Y al decir sucias, no me refiero a que vaya haber un fraude o algo así, sino a otro tipo de situaciones que se han venido dando.
Han sido, en general, unas campañas negativas y hasta perversas.
Hablo en general. No me refiero a un partido político o candidato en particular; tampoco a un municipio, distrito o entidad en especial; es en general, insisto, en todo el país.
Y las redes sociales han sido parte fundamental en este proceso negativo, sucio y malvado.
Las redes sociales han sido factor para esta suciedad en las campañas.
Y es que en este proceso, tanto candidatos como partidos no buscan convencer a la gente que son los mejores, sino decirles que el adversario es malo.
Los seguidores de López Obrador, no andan diciendo que su candidato es la mejor opción, sino señalando las cosas malas de los adversarios o de la gente que sigue al rival.
Los de Meade o los de Anaya hacen lo mismo.
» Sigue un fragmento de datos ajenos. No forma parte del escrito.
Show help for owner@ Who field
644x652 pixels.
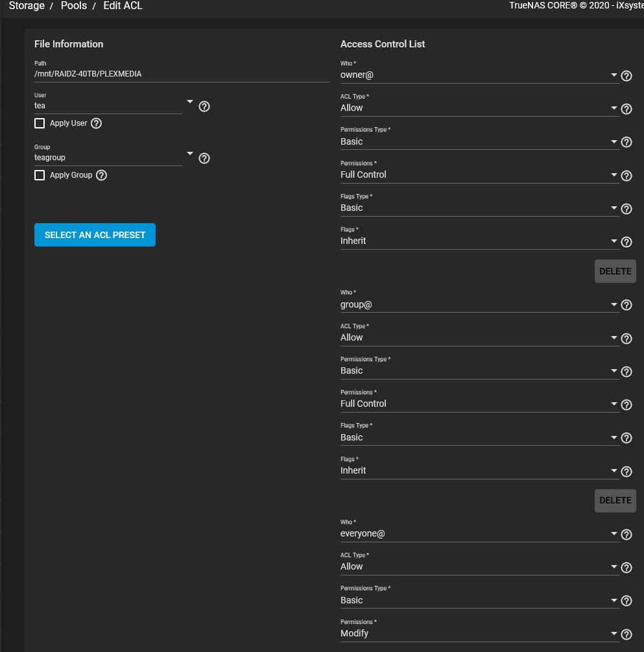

Y ni qué decir de los independientes.
Han sido campañas negativas. Las propuestas casi no se muestran. Fluyen las “Fake News” en donde se denigra a las personas; en donde se oprime y se reprime; en donde sacan los peores sentimientos y las más perversas reacciones.
Y eso es lo malo.
Las redes sociales han caído en su más cavernaria dimensión.
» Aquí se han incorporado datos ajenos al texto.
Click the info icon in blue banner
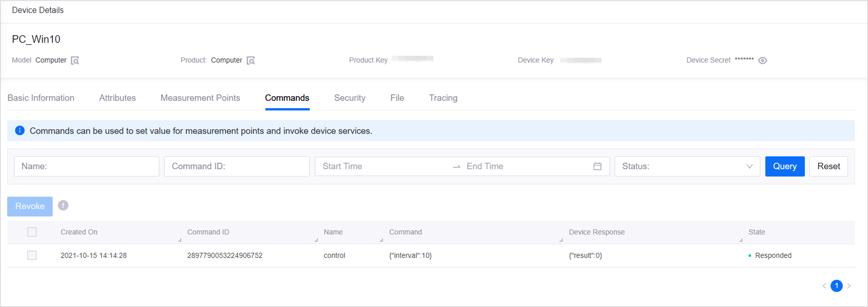(20, 131)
Las redes sociales no informan. Desorientan… parece que ese es el objetivo.
Los bots atacan; esconden y desinforman… los bots no han servido para difundir información positiva, al contrario y eso ha movido a la gente a estar a la defensiva.
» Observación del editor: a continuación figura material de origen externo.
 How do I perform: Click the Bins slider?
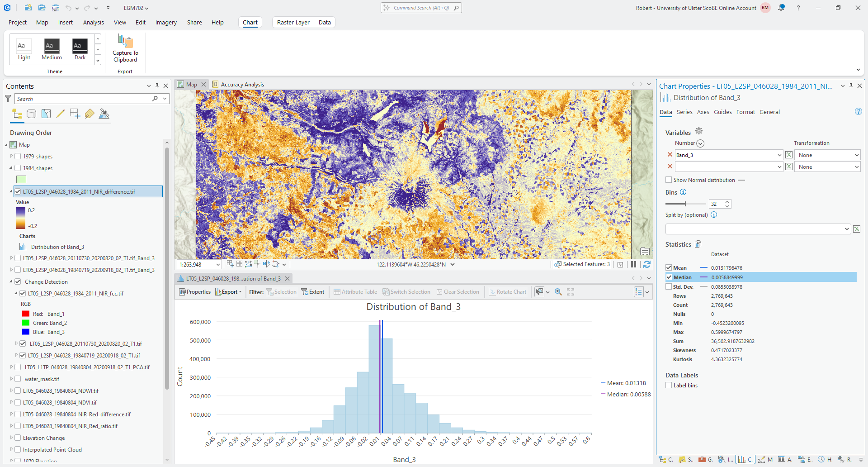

Las redes sociales han servido en este proceso electoral, para generar odio, para generar el encono. Han sido hostiles, han sido -insisto- negativas y sucias.
Por culpa de lo que los candidatos y partidos políticos publican y generan en las redes sociales, la gente está enojada; la gente odia, la gente está dividida y la gente se ha peleado por defender o atacar a sus candidatos.
Usan el rumor como una técnica, lamentable y altamente efectiva en este proceso electoral. Sobre todo cuando hay ingenuos que lo creen y retuitean o comparten sin cuestionar nada.
Hay rabia e indignación entre la gente… sí, provocado por esa sucia estrategia de mercadotecnia digital, que están promoviendo que la población esté molesta, aunque no sepan por qué y esto provoque un caos social.
Estas campañas en las redes sociales han incrementado la rabia social, y esto está provocando también que no se reflexione el voto de una manera razonada. Que la gente piense su voto con base en las tripas; que sea visceral y no cerebral.
Las redes sociales deben ser ya reguladas, pero los políticos y los legisladores tienen miedo de eso; la gente cree que regularlas es prohibirles mentarles la madre a los gobernantes, y no se trata de eso.
Pero eso es para el futuro, para los próximos diputados y senadores.
Por lo pronto, hoy las redes sociales han jugado un papel perverso y sucio en estas campañas electorales.
Manipulación, desorientación, desinformación, negativas, injurias; difamación y malinterpretación… eso han sido las redes sociales.
Qué lástima.
En Cinco Palabras.- Ah, si los bots votaran.
PUNTO FINAL.- Este proceso electoral se ha caracterizado por la imposibilidad de ponerse de acuerdo sobre la verdad. Cada quien tiene la suya. Preocupante.